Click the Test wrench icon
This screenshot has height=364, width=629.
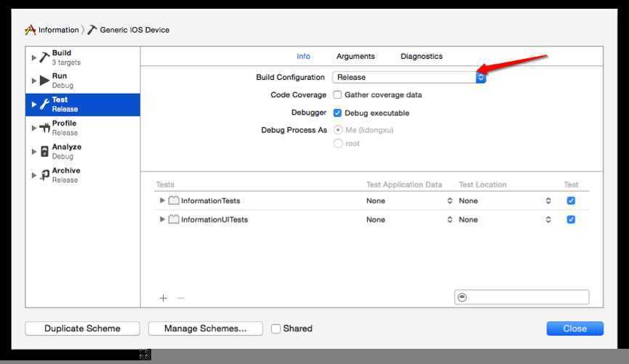pyautogui.click(x=44, y=105)
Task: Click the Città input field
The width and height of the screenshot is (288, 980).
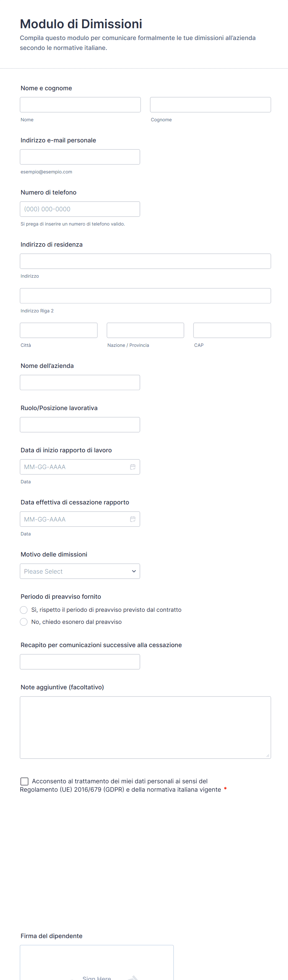Action: tap(59, 330)
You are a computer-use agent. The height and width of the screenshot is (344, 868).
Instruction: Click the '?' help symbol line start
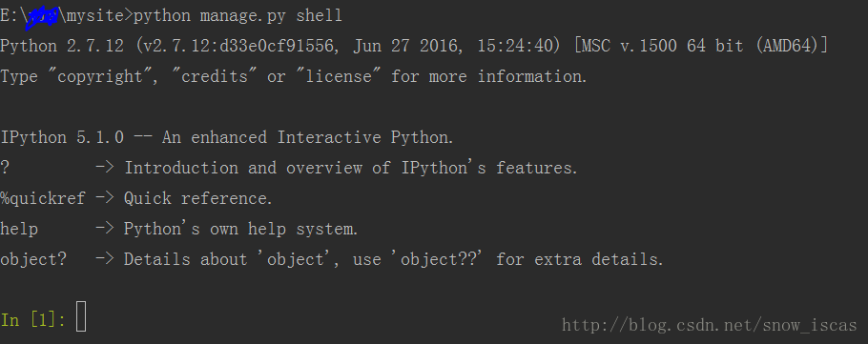5,167
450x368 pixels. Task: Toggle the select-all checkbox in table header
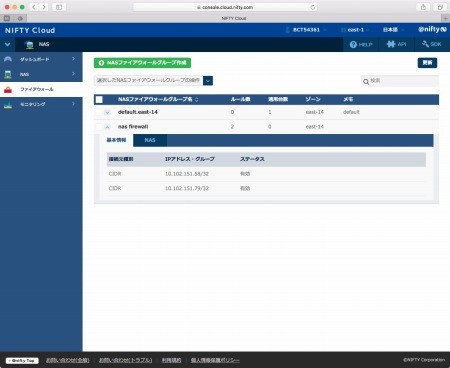coord(99,99)
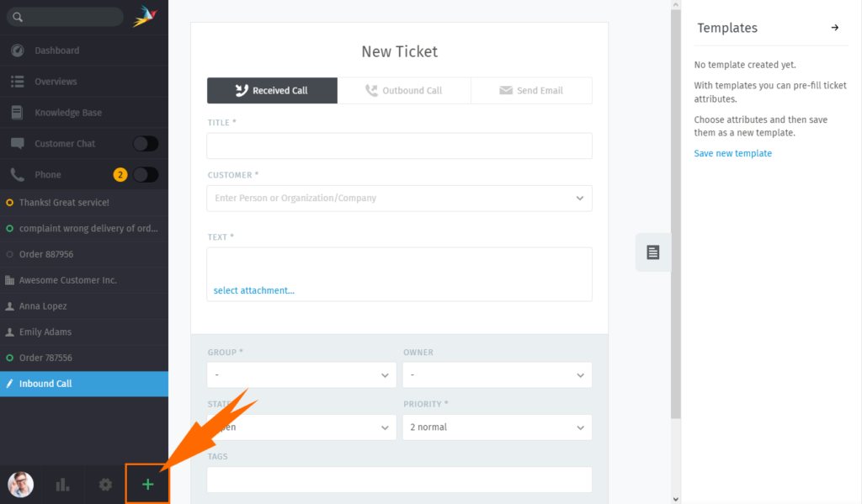Switch to the Send Email tab
The image size is (862, 504).
[532, 91]
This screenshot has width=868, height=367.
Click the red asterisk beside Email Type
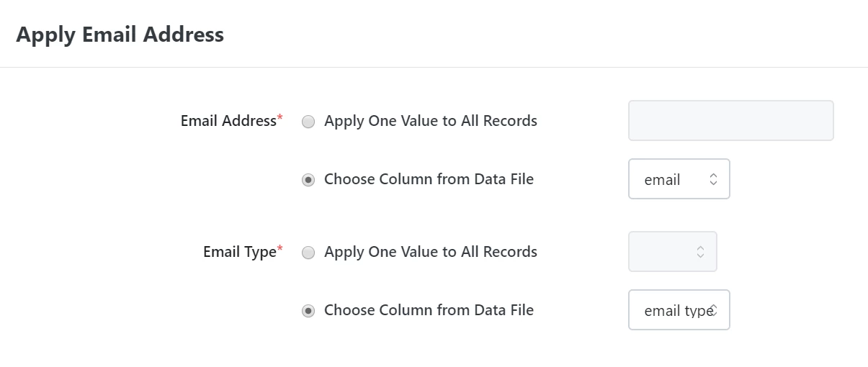tap(280, 250)
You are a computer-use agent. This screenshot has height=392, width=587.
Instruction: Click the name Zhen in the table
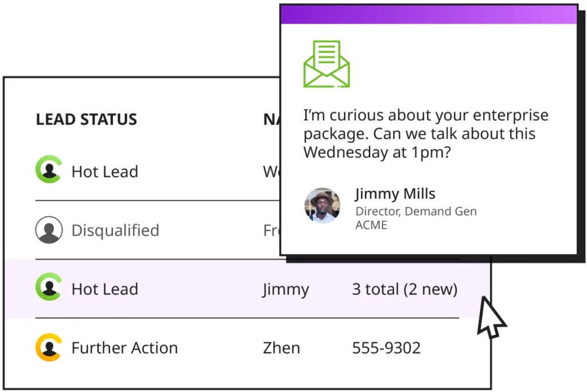click(x=281, y=348)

- - -

Reproduce word for word the lines from the one containing "You are a computer-use agent. The" through the end of the data, both ends kept. Drop the pictures.

:: Response to this task ::
You are a computer-use agent. The height and width of the screenshot is (344, 868).
Instruction: Click the '?' help symbol line start
5,167
450x368 pixels. Task: Toggle the select-all checkbox in table header
coord(99,99)
Switch to the Send Email tab
The image size is (862, 504).
[532, 91]
This screenshot has width=868, height=367.
Click the red asterisk beside Email Type
tap(280, 250)
You are a computer-use agent. This screenshot has height=392, width=587.
Instruction: Click the name Zhen in the table
click(x=281, y=348)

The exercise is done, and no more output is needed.